Concentration of Alteromonas exudates: EZ55 was grown in Pro99 media supplemented with 0.1% glucose to sustain growth in the absence of Prochlorococcus exudates. We scaled cultures up progressively from 12 mL to 2 L. The 2L culture was grown in a vented bottle with an outlet connected to a filter with 0.22 μm pore size. After removing most of the cells by centrifugation, we produced size-fractionated, concentrated exudates using tangential flow filtration using Sartorius Vivaflow 200 cassettes. The 2L culture supernatant was passed first through a 0.22 μm cassette using a Masterflex L/S peristaltic pump (Cole-Parmer) to remove bacterial cells, then through a 50 kDa module and a 5 kDa module in succession to produce >50 kDa and <50 kDa fractions that were each concentrated approximately 100-fold. A portion of the >50 kDa fraction was placed in boiling water for 5 minutes to denature proteins. When these concentrated extracellular products were added to culture media for growth experiments they were diluted 100-fold, returning them to approximately their original concentration prior to filtration.

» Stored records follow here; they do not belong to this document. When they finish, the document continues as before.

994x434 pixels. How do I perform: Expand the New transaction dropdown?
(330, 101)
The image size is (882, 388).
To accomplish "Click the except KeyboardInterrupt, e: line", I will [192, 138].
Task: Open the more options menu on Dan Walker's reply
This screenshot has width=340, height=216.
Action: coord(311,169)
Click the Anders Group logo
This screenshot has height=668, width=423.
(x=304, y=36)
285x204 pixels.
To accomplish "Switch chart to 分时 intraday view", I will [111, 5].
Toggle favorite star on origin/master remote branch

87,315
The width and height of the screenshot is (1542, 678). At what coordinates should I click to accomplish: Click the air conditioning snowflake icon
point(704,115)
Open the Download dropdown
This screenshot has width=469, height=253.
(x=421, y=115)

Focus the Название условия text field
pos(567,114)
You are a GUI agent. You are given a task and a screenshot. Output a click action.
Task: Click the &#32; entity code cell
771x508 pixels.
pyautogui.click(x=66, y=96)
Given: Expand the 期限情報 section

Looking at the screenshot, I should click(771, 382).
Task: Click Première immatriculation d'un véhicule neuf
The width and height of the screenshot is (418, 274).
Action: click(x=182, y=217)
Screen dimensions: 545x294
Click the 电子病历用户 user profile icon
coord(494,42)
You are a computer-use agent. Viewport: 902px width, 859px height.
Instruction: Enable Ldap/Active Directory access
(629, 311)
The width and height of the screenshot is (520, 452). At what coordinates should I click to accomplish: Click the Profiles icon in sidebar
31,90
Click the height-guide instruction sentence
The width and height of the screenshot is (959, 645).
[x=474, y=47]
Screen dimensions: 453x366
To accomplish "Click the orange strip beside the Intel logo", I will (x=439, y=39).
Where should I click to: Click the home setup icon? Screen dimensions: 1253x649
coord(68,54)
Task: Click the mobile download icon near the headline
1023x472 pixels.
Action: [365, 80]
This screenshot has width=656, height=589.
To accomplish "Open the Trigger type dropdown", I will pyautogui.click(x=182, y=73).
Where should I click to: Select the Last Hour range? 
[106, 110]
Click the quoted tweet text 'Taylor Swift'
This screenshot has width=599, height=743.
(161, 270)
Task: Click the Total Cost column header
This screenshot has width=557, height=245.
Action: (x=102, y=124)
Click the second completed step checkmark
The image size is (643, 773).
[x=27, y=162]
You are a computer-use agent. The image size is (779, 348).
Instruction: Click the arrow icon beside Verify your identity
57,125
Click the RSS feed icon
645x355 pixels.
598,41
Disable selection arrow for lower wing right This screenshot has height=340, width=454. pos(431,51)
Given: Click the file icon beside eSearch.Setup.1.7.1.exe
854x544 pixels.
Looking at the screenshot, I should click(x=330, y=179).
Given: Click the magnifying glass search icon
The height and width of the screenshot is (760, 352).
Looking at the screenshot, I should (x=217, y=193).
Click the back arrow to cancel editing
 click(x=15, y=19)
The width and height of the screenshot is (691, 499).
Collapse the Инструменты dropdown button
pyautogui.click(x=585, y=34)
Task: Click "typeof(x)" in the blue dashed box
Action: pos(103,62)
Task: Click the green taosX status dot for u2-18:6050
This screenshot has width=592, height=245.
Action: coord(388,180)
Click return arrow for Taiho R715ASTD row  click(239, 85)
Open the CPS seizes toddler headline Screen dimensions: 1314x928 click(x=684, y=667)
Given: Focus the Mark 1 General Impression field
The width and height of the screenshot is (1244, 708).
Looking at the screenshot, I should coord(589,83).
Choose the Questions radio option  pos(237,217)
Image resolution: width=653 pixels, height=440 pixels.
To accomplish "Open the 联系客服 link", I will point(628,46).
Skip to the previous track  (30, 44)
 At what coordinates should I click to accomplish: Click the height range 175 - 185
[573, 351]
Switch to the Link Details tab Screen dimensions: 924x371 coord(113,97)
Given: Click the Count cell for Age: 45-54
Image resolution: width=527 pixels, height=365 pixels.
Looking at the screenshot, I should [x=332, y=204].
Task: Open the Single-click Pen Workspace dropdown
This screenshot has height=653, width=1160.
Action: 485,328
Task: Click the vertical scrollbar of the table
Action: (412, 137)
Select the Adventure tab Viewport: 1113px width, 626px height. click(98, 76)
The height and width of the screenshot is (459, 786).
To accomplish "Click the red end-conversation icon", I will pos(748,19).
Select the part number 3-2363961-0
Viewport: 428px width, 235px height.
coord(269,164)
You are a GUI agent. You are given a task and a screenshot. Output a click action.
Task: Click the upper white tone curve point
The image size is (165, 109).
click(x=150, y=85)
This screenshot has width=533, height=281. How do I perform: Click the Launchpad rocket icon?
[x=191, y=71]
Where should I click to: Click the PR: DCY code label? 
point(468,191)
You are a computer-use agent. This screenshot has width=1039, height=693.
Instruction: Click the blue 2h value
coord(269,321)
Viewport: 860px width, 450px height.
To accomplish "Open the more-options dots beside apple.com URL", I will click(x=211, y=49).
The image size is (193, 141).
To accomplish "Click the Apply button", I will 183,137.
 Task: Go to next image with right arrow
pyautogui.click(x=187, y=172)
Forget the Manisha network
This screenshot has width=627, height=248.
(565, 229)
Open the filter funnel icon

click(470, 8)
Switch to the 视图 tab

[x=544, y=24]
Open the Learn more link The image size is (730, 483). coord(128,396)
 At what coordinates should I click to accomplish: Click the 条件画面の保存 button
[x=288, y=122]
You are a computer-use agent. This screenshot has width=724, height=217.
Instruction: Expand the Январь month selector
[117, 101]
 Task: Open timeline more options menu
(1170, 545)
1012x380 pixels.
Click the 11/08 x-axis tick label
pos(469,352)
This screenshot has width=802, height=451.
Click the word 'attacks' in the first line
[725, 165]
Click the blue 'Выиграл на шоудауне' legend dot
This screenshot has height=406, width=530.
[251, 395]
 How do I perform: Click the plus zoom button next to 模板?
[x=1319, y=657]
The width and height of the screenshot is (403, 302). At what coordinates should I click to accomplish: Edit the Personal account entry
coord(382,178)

Enzyme activities of exudates: We used a variety of enzymatic tests to evaluate the activity of Alteromonas exudates. We used the fluorescent conjugates 4-nitrophenyl-α-D-glucopyranoside, 4-nitrophenyl-β-D-glucopyranoside, and 4-nitrophenyl-N-acetyl-β-D-glucopyranoside to measure the activities of the glycolytic enzymes α-glucosidase, β-glucosidase and N-acetyl-glucosaminidase, respectively (7). Phosphatase activity was measured by following the hydrolysis of fluorescent substrate 4-methylumbelliferyl phosphate (8). Enzyme activity for these experiments was expressed as the rate of fluorescent product accumulation over the first 2-5 hours, minus the rate of accumulation in an exudate-free media control. Protease activity was measured after a 30 minute incubation based on Sigma’s non-specific protease activity assay using casein as a substrate (9). Siderophore activity was determined after a 30 minute incubation using chrome azurol S (10). Both fluorescence and optical density traces for these assays were measured using a Biotek Synergy H1 plate reader (Agilent, Santa Clara, CA). Hydroperoxidase activity was assessed by measuring the elimination of a hydrogen peroxide spike after 2 hours, tracking the hydrogen peroxide concentration using acridinium ester chemiluminescence via the injection protocol described previously (2) but modified for use with the Synergy H1. We also attempted to determine the role, if any, of intact EVs in enzyme function by sonicating a subsample of the >50 kDa fraction prior to assays. To accomplish this, the concentrates were treated with a Fisher Scientific sonic dismembrator for 3 cycles of 10 s with 10 s pause between (100W, 30% output efficiency). Both methylumbelliferyl and 4-nitrophenyl conjugate substrates are routinely used to measure membrane permeability due to their inability to cross membranes (11, 12), so an increase in apparent enzymatic activity post-sonication can be interpreted as an indication of membrane disruption.